>> start TEXT

You are viewing a plain text version of this content. The canonical link for it is here.
Posted to dev@lucene.apache.org by "Nadav Har'El (JIRA)" <ji...@apache.org> on 2007/01/18 17:21:29 UTC
[jira] Commented: (LUCENE-580) Pre-analyzed fields

    [ https://issues.apache.org/jira/browse/LUCENE-580?page=com.atlassian.jira.plugin.system.issuetabpanels:comment-tabpanel#action_12465797 ] 

Nadav Har'El commented on LUCENE-580:
-------------------------------------

This patch will be useful for users LUCENE-755, the payloads patch. That patch adds "payloads" to tokens, but using it to add a few tokens with payloads in some field can be ugly because you need to split the code into two places: at one place you add the field, only text, and at another place you need to write a special analyzer which will work only on that field, recognize the specific tokens and add the payloads to them. This patch makes this easier, because when you add a field, you can add it pre-analyzed, already as a list of tokens, and these tokens will already have their special payloads in them.

>> end TEXT
>> start ENTRIES SUPPLIED

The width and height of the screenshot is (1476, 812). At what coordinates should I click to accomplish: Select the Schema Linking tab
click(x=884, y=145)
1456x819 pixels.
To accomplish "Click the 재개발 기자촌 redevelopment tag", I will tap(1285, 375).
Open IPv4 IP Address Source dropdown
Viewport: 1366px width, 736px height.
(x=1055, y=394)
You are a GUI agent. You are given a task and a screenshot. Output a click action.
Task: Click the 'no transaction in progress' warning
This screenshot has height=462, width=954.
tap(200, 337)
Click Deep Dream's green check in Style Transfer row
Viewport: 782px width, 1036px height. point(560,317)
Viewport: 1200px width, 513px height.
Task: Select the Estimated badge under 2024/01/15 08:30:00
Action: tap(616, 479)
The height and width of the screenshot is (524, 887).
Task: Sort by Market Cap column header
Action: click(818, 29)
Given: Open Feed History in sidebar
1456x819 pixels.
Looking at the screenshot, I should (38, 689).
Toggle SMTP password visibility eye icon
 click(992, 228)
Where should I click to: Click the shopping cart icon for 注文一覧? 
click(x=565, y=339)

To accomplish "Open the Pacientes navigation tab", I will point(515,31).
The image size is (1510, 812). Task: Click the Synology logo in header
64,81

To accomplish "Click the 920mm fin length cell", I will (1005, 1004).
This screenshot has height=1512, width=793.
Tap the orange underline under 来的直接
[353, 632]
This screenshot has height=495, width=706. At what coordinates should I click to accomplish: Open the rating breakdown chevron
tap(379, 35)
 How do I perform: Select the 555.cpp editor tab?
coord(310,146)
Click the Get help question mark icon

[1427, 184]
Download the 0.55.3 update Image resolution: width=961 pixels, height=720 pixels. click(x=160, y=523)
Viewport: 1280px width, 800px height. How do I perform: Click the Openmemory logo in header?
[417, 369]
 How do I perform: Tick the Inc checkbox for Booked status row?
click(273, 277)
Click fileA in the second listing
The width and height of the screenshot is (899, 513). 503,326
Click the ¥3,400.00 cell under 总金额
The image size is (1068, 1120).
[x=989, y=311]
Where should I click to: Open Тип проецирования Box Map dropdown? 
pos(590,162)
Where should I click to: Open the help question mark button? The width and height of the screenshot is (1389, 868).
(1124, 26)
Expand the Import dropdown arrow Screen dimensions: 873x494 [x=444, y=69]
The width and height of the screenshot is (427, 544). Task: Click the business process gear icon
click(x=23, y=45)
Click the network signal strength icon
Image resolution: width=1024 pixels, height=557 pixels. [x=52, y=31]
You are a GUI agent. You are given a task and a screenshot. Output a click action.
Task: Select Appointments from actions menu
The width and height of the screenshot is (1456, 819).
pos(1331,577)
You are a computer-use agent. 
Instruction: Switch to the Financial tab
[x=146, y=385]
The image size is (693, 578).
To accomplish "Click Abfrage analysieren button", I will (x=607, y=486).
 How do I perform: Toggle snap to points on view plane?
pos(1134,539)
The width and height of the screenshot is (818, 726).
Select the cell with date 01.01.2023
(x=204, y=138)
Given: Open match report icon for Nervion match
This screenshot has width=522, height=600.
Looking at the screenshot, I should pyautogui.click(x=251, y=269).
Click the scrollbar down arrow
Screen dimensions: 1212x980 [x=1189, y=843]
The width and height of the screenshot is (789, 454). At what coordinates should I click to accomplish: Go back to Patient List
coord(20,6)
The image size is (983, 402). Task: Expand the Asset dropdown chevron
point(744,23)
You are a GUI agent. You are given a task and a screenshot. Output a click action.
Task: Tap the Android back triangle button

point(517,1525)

>> end ENTRIES SUPPLIED

## [WORK INSTRUCTIONS]
[a] In the comment, what does the LUCENE-755 patch add to tokens?
[b] Write out the stretch of the comment from "Nadav Har'El commented" through "payloads in them.".

## [SOLUTIONS PER TASK]
[a] Payloads.

[b]
Nadav Har'El commented on LUCENE-580:
-------------------------------------

This patch will be useful for users LUCENE-755, the payloads patch. That patch adds "payloads" to tokens, but using it to add a few tokens with payloads in some field can be ugly because you need to split the code into two places: at one place you add the field, only text, and at another place you need to write a special analyzer which will work only on that field, recognize the specific tokens and add the payloads to them. This patch makes this easier, because when you add a field, you can add it pre-analyzed, already as a list of tokens, and these tokens will already have their special payloads in them.